* _Énoncé_
Repérez dans le matériau ci-dessous chaque ligne où figure la chaîne « screenshot » et recopiez ces lignes.

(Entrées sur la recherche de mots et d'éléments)
____
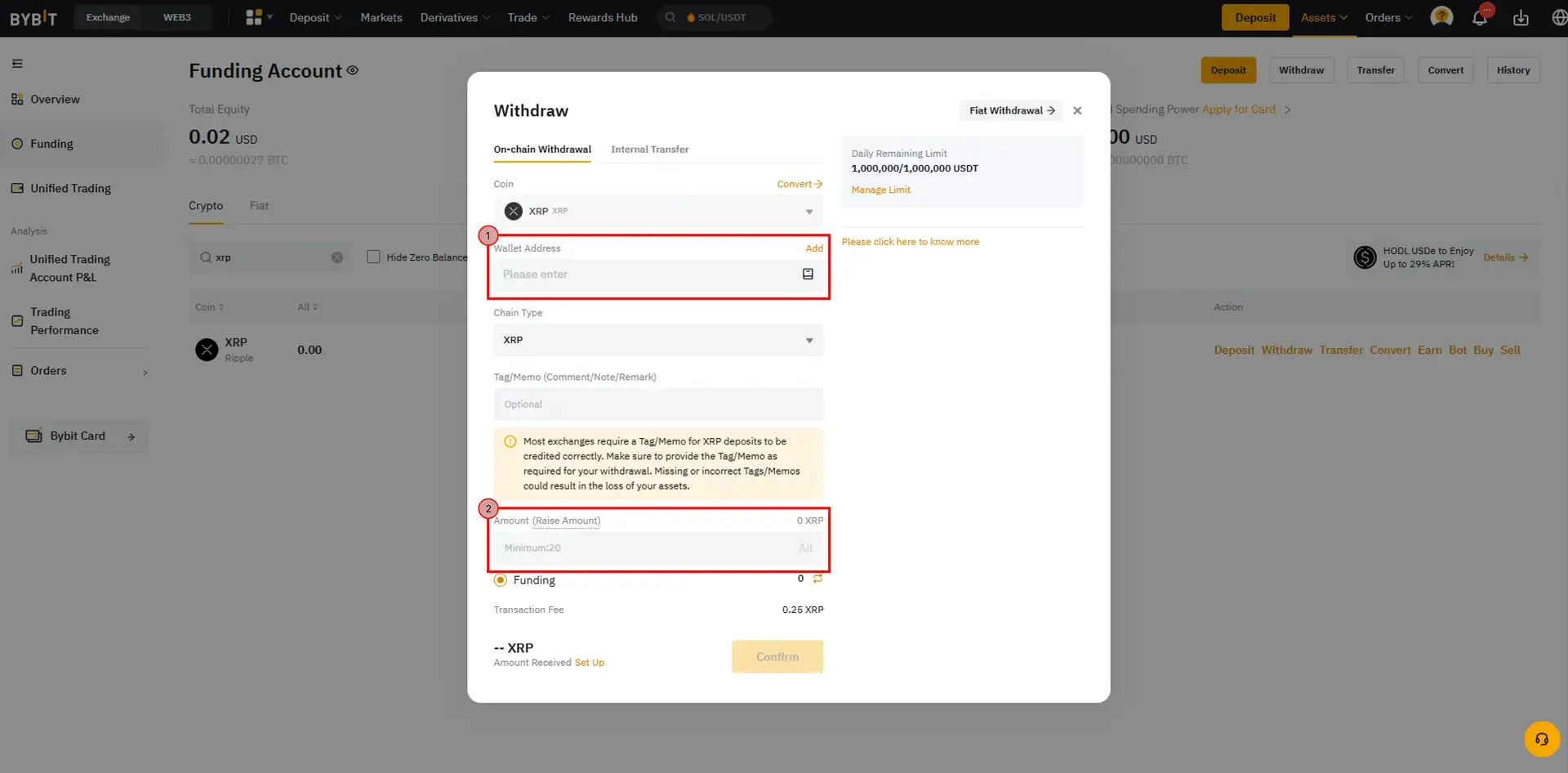Open the Coin XRP dropdown
Screen dimensions: 1568x773
[657, 212]
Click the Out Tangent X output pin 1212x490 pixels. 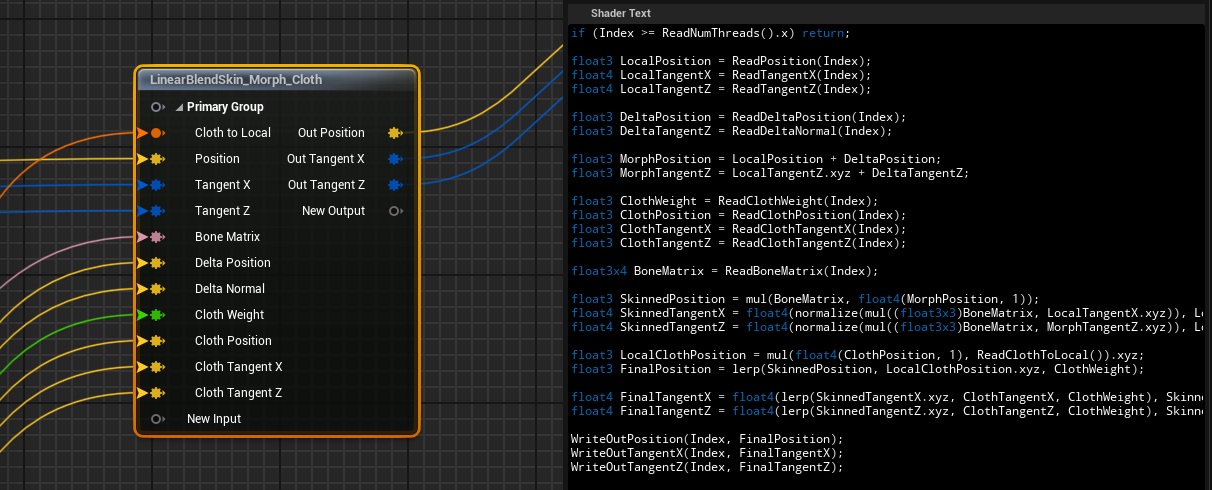(x=394, y=159)
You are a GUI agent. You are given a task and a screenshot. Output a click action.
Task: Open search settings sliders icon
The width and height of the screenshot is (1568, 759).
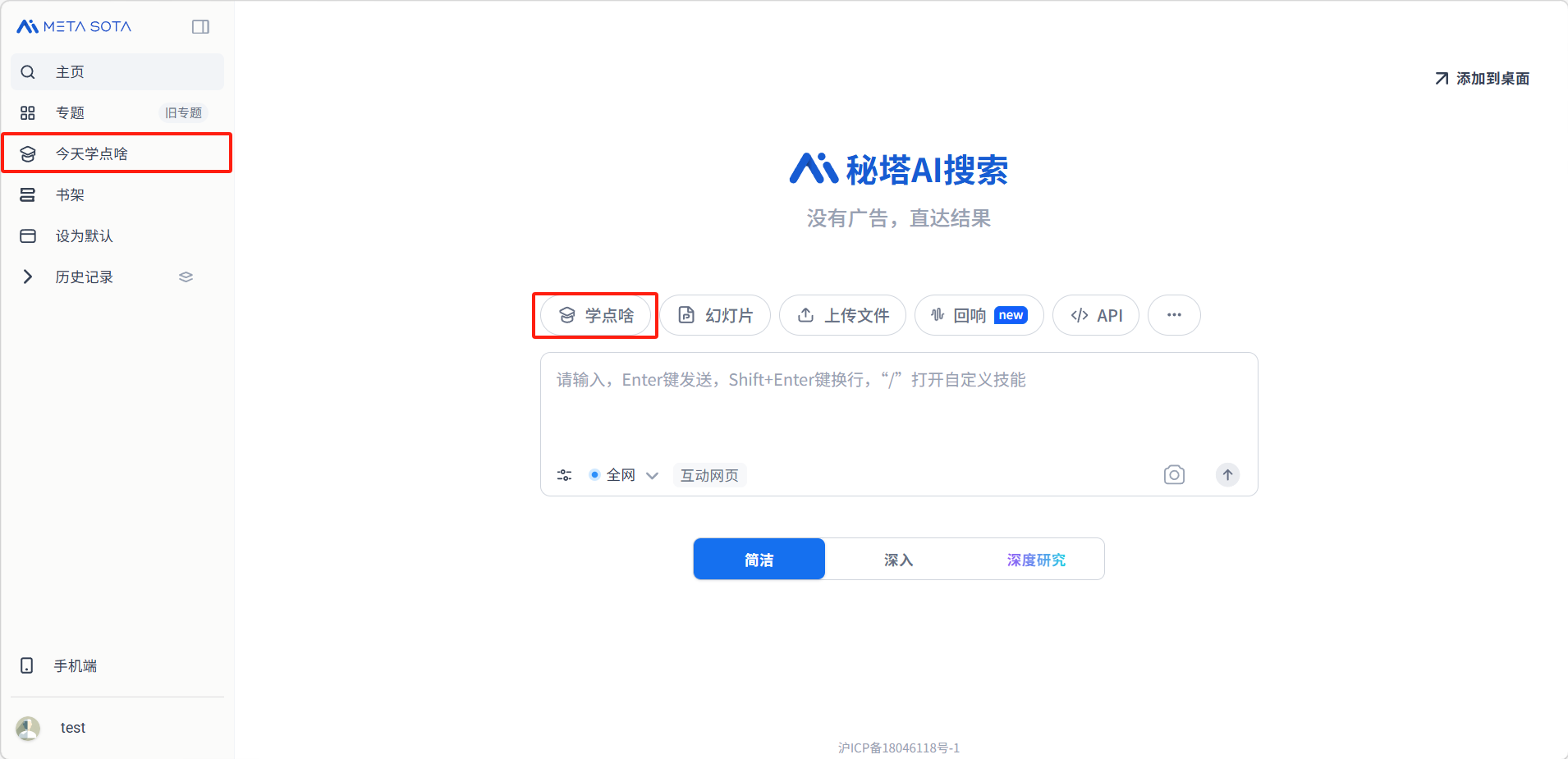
____
* _Résultat attendu_
You are a GUI agent. You are given a task and a screenshot. Output a click action.
The width and height of the screenshot is (1568, 759).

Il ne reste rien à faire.